_Exercise instructions_: Put every line of the data below into a Markdown table with the columns "Row" and "Line", skipping blank lines. Omit the pictures.
## begin Exercise data
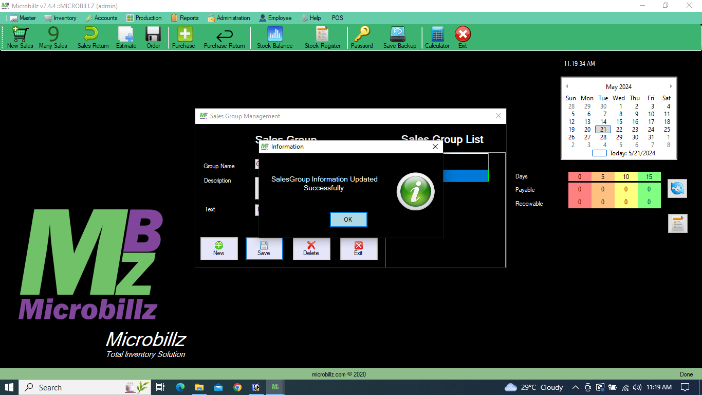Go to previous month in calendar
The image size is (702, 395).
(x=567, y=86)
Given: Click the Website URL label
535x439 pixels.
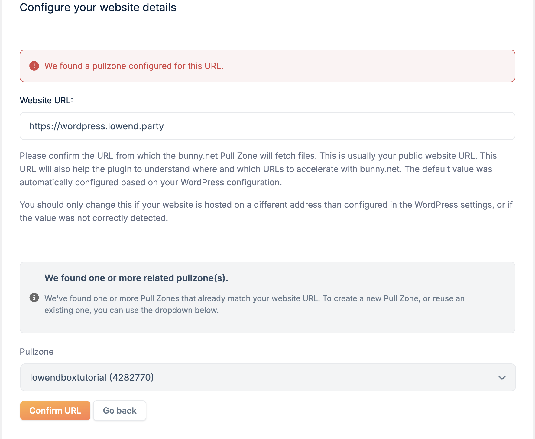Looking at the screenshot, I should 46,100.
## end Exercise data
_Exercise response_:
| Row | Line |
|---|---|
| 1 | Go to previous month in calendar |
| 2 | The image size is (702, 395). |
| 3 | (x=567, y=86) |
| 4 | Given: Click the Website URL label |
| 5 | 535x439 pixels. |
| 6 | Looking at the screenshot, I should 46,100. |